PROBLEM TO SOLVE: Please retype the data in full, exactly as given.

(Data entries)
------------------------------------------------
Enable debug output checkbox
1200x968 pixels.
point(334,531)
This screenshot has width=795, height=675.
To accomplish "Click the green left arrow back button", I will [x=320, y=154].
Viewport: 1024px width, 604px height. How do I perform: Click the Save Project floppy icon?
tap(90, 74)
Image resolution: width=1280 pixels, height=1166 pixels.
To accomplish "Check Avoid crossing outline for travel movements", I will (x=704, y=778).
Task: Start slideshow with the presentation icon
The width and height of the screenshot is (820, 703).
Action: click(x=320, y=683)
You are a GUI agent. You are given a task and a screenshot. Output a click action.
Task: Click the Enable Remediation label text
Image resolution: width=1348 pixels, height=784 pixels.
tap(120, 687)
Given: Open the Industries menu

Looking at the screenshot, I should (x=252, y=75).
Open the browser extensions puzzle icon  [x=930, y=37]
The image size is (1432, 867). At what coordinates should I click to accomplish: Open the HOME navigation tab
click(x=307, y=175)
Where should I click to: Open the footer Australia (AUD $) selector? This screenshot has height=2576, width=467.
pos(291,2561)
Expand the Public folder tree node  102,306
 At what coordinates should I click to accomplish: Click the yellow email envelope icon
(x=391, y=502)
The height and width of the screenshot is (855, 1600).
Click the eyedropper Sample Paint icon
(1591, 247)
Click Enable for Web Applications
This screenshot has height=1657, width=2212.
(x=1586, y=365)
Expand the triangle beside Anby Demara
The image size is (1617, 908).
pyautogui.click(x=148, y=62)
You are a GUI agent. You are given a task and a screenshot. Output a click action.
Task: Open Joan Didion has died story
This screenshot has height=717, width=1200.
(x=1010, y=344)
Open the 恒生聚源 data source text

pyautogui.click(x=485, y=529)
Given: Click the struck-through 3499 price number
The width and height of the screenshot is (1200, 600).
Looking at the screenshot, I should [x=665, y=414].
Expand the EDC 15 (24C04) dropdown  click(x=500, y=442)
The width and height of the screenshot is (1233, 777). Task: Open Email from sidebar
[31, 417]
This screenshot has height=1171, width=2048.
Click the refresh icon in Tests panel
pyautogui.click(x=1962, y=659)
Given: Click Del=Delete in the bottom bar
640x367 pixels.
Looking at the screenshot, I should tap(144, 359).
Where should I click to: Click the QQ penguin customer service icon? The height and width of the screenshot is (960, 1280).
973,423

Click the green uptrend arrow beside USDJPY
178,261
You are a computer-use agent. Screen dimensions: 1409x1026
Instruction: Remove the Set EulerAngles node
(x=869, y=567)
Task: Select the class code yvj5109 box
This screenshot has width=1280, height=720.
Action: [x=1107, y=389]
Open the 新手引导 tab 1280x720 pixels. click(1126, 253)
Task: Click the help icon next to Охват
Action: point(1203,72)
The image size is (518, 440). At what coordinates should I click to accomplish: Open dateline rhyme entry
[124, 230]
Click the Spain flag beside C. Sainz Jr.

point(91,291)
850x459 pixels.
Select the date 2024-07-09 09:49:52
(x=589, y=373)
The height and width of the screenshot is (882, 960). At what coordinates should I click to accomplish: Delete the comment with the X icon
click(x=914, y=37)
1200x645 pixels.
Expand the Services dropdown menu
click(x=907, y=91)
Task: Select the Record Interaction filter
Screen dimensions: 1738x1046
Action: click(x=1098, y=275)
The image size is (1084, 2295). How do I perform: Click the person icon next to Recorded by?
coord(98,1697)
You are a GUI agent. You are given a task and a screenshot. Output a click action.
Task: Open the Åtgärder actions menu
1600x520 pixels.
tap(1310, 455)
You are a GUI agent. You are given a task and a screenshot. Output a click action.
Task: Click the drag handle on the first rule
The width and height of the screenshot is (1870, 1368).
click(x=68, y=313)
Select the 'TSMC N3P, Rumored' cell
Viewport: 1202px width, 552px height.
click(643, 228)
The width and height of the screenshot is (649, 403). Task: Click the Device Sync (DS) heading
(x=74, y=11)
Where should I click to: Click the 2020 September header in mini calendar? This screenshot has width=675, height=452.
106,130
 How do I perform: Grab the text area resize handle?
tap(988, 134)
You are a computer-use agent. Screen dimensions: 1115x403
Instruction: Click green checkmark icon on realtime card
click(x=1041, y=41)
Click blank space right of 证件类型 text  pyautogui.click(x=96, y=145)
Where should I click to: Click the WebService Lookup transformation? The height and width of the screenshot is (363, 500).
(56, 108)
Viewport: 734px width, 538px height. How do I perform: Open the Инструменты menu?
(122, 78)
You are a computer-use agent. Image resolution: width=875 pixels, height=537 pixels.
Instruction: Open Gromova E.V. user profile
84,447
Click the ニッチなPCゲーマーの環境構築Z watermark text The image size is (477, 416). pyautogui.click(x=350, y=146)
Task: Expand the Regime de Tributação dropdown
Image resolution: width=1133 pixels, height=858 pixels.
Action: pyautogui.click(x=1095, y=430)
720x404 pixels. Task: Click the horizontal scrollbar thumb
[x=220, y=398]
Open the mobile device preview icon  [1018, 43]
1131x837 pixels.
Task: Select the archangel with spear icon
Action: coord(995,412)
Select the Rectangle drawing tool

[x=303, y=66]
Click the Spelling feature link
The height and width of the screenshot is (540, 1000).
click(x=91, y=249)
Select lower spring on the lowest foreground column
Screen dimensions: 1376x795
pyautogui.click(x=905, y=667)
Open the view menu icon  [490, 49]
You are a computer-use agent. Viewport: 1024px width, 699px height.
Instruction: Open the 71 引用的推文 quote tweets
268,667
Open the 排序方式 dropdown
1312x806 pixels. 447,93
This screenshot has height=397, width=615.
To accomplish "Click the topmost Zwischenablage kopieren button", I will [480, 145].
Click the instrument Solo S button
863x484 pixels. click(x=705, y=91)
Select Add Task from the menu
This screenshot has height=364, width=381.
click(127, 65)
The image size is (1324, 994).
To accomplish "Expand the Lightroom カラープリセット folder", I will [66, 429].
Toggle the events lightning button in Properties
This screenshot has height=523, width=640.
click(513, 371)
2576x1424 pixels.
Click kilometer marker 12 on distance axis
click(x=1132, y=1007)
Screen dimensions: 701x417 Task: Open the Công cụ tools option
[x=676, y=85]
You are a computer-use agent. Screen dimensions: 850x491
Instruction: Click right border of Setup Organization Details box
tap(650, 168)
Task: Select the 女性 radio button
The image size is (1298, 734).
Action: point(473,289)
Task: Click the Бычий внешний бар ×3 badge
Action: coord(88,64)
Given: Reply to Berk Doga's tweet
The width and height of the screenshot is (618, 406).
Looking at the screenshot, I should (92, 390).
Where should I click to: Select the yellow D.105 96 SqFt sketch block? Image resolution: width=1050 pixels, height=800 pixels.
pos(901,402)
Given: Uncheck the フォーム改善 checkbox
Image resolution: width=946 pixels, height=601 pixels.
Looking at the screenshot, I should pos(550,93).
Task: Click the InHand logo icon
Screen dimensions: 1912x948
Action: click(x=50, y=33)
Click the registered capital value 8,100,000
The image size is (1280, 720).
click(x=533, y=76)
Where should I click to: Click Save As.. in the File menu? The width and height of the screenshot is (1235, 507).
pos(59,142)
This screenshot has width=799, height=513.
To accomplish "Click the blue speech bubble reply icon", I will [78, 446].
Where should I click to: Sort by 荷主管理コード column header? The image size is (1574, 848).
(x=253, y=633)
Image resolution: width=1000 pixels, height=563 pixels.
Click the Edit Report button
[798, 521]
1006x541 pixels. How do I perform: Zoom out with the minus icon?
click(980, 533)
------------------------------------------------
ANSWER TO THE PROBLEM:
Enable debug output checkbox
1200x968 pixels.
point(334,531)
This screenshot has width=795, height=675.
To accomplish "Click the green left arrow back button", I will [x=320, y=154].
Viewport: 1024px width, 604px height. How do I perform: Click the Save Project floppy icon?
tap(90, 74)
Image resolution: width=1280 pixels, height=1166 pixels.
To accomplish "Check Avoid crossing outline for travel movements", I will (x=704, y=778).
Task: Start slideshow with the presentation icon
The width and height of the screenshot is (820, 703).
Action: click(x=320, y=683)
You are a GUI agent. You are given a task and a screenshot. Output a click action.
Task: Click the Enable Remediation label text
Image resolution: width=1348 pixels, height=784 pixels.
tap(120, 687)
Given: Open the Industries menu

Looking at the screenshot, I should (x=252, y=75).
Open the browser extensions puzzle icon  [x=930, y=37]
The image size is (1432, 867). At what coordinates should I click to accomplish: Open the HOME navigation tab
click(x=307, y=175)
Where should I click to: Open the footer Australia (AUD $) selector? This screenshot has height=2576, width=467.
pos(291,2561)
Expand the Public folder tree node  102,306
 At what coordinates should I click to accomplish: Click the yellow email envelope icon
(x=391, y=502)
The height and width of the screenshot is (855, 1600).
Click the eyedropper Sample Paint icon
(1591, 247)
Click Enable for Web Applications
This screenshot has height=1657, width=2212.
(x=1586, y=365)
Expand the triangle beside Anby Demara
The image size is (1617, 908).
pyautogui.click(x=148, y=62)
You are a GUI agent. You are given a task and a screenshot. Output a click action.
Task: Open Joan Didion has died story
This screenshot has height=717, width=1200.
(x=1010, y=344)
Open the 恒生聚源 data source text

pyautogui.click(x=485, y=529)
Given: Click the struck-through 3499 price number
The width and height of the screenshot is (1200, 600).
Looking at the screenshot, I should [x=665, y=414].
Expand the EDC 15 (24C04) dropdown  click(x=500, y=442)
The width and height of the screenshot is (1233, 777). Task: Open Email from sidebar
[31, 417]
This screenshot has height=1171, width=2048.
Click the refresh icon in Tests panel
pyautogui.click(x=1962, y=659)
Given: Click Del=Delete in the bottom bar
640x367 pixels.
Looking at the screenshot, I should tap(144, 359).
Where should I click to: Click the QQ penguin customer service icon? The height and width of the screenshot is (960, 1280).
973,423

Click the green uptrend arrow beside USDJPY
178,261
You are a computer-use agent. Screen dimensions: 1409x1026
Instruction: Remove the Set EulerAngles node
(x=869, y=567)
Task: Select the class code yvj5109 box
This screenshot has width=1280, height=720.
Action: [x=1107, y=389]
Open the 新手引导 tab 1280x720 pixels. click(1126, 253)
Task: Click the help icon next to Охват
Action: point(1203,72)
The image size is (518, 440). At what coordinates should I click to accomplish: Open dateline rhyme entry
[124, 230]
Click the Spain flag beside C. Sainz Jr.

point(91,291)
850x459 pixels.
Select the date 2024-07-09 09:49:52
(x=589, y=373)
The height and width of the screenshot is (882, 960). At what coordinates should I click to accomplish: Delete the comment with the X icon
click(x=914, y=37)
1200x645 pixels.
Expand the Services dropdown menu
click(x=907, y=91)
Task: Select the Record Interaction filter
Screen dimensions: 1738x1046
Action: click(x=1098, y=275)
The image size is (1084, 2295). How do I perform: Click the person icon next to Recorded by?
coord(98,1697)
You are a GUI agent. You are given a task and a screenshot. Output a click action.
Task: Open the Åtgärder actions menu
1600x520 pixels.
tap(1310, 455)
You are a GUI agent. You are given a task and a screenshot. Output a click action.
Task: Click the drag handle on the first rule
The width and height of the screenshot is (1870, 1368).
click(x=68, y=313)
Select the 'TSMC N3P, Rumored' cell
Viewport: 1202px width, 552px height.
click(643, 228)
The width and height of the screenshot is (649, 403). Task: Click the Device Sync (DS) heading
(x=74, y=11)
Where should I click to: Click the 2020 September header in mini calendar? This screenshot has width=675, height=452.
106,130
 How do I perform: Grab the text area resize handle?
tap(988, 134)
You are a computer-use agent. Screen dimensions: 1115x403
Instruction: Click green checkmark icon on realtime card
click(x=1041, y=41)
Click blank space right of 证件类型 text  pyautogui.click(x=96, y=145)
Where should I click to: Click the WebService Lookup transformation? The height and width of the screenshot is (363, 500).
(56, 108)
Viewport: 734px width, 538px height. How do I perform: Open the Инструменты menu?
(122, 78)
You are a computer-use agent. Image resolution: width=875 pixels, height=537 pixels.
Instruction: Open Gromova E.V. user profile
84,447
Click the ニッチなPCゲーマーの環境構築Z watermark text The image size is (477, 416). pyautogui.click(x=350, y=146)
Task: Expand the Regime de Tributação dropdown
Image resolution: width=1133 pixels, height=858 pixels.
Action: pyautogui.click(x=1095, y=430)
720x404 pixels. Task: Click the horizontal scrollbar thumb
[x=220, y=398]
Open the mobile device preview icon  [1018, 43]
1131x837 pixels.
Task: Select the archangel with spear icon
Action: coord(995,412)
Select the Rectangle drawing tool

[x=303, y=66]
Click the Spelling feature link
The height and width of the screenshot is (540, 1000).
click(x=91, y=249)
Select lower spring on the lowest foreground column
Screen dimensions: 1376x795
pyautogui.click(x=905, y=667)
Open the view menu icon  [490, 49]
You are a computer-use agent. Viewport: 1024px width, 699px height.
Instruction: Open the 71 引用的推文 quote tweets
268,667
Open the 排序方式 dropdown
1312x806 pixels. 447,93
This screenshot has height=397, width=615.
To accomplish "Click the topmost Zwischenablage kopieren button", I will [480, 145].
Click the instrument Solo S button
863x484 pixels. click(x=705, y=91)
Select Add Task from the menu
This screenshot has height=364, width=381.
click(127, 65)
The image size is (1324, 994).
To accomplish "Expand the Lightroom カラープリセット folder", I will [66, 429].
Toggle the events lightning button in Properties
This screenshot has height=523, width=640.
click(513, 371)
2576x1424 pixels.
Click kilometer marker 12 on distance axis
click(x=1132, y=1007)
Screen dimensions: 701x417 Task: Open the Công cụ tools option
[x=676, y=85]
You are a computer-use agent. Screen dimensions: 850x491
Instruction: Click right border of Setup Organization Details box
tap(650, 168)
Task: Select the 女性 radio button
The image size is (1298, 734).
Action: point(473,289)
Task: Click the Бычий внешний бар ×3 badge
Action: coord(88,64)
Given: Reply to Berk Doga's tweet
The width and height of the screenshot is (618, 406).
Looking at the screenshot, I should (92, 390).
Where should I click to: Select the yellow D.105 96 SqFt sketch block? Image resolution: width=1050 pixels, height=800 pixels.
pos(901,402)
Given: Uncheck the フォーム改善 checkbox
Image resolution: width=946 pixels, height=601 pixels.
Looking at the screenshot, I should pos(550,93).
Task: Click the InHand logo icon
Screen dimensions: 1912x948
Action: click(x=50, y=33)
Click the registered capital value 8,100,000
The image size is (1280, 720).
click(x=533, y=76)
Where should I click to: Click Save As.. in the File menu? The width and height of the screenshot is (1235, 507).
pos(59,142)
This screenshot has width=799, height=513.
To accomplish "Click the blue speech bubble reply icon", I will [78, 446].
Where should I click to: Sort by 荷主管理コード column header? The image size is (1574, 848).
(x=253, y=633)
Image resolution: width=1000 pixels, height=563 pixels.
Click the Edit Report button
[798, 521]
1006x541 pixels. How do I perform: Zoom out with the minus icon?
click(980, 533)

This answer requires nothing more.